Supplied records
::::

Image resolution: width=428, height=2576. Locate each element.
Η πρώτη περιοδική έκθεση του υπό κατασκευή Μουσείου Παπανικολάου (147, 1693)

::::

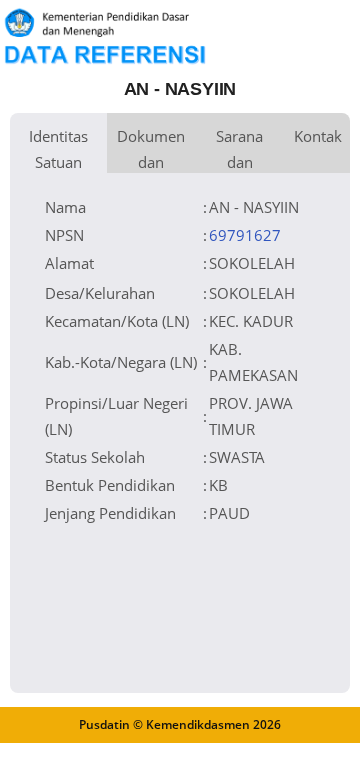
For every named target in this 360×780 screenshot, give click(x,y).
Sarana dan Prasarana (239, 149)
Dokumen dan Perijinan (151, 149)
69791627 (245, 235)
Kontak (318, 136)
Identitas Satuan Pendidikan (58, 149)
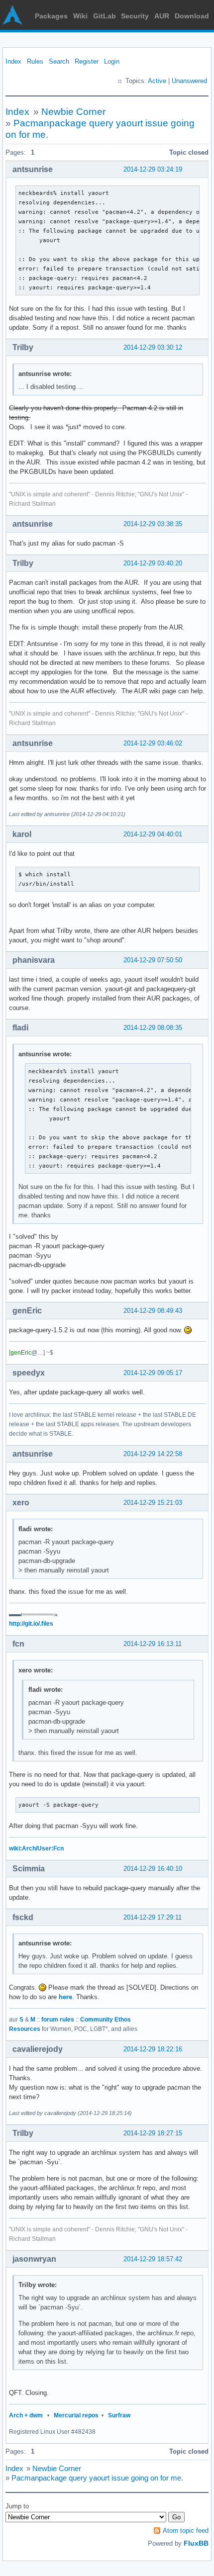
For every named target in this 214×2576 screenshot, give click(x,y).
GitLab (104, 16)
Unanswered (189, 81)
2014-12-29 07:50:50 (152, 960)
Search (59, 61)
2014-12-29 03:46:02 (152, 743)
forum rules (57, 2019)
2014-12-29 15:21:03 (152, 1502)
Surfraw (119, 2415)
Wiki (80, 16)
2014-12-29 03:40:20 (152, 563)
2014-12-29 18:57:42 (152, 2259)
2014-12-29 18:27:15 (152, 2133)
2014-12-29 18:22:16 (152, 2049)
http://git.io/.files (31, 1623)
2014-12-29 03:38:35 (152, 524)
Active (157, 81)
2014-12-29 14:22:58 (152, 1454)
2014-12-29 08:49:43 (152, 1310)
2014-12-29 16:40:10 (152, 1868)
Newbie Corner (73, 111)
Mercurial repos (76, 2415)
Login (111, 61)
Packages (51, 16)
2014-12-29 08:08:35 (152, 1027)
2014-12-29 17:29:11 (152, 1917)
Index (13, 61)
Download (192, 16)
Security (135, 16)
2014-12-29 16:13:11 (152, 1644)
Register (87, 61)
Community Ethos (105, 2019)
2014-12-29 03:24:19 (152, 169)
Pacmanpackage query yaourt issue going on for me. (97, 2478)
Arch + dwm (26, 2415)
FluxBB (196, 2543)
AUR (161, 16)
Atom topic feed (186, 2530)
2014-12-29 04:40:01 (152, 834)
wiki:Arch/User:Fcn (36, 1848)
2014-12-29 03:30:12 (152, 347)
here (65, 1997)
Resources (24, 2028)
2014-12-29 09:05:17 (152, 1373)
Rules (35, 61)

::::

What the task asks
Copy verbatim the lines of the data from the one containing "Packages (51, 16)" through the one containing "Rules (35, 61)", inclusive.

Worked answer
Packages (51, 16)
2014-12-29 08:08:35 (152, 1027)
2014-12-29 17:29:11 (152, 1917)
Index (13, 61)
Download (192, 16)
Security (135, 16)
2014-12-29 16:13:11 (152, 1644)
Register (87, 61)
Community Ethos (105, 2019)
2014-12-29 03:24:19 (152, 169)
Pacmanpackage query yaourt issue going on for me. (97, 2478)
Arch + dwm (26, 2415)
FluxBB (196, 2543)
AUR (161, 16)
Atom topic feed (186, 2530)
2014-12-29 04:40:01 (152, 834)
wiki:Arch/User:Fcn (36, 1848)
2014-12-29 03:30:12 (152, 347)
here (65, 1997)
Resources (24, 2028)
2014-12-29 09:05:17 (152, 1373)
Rules (35, 61)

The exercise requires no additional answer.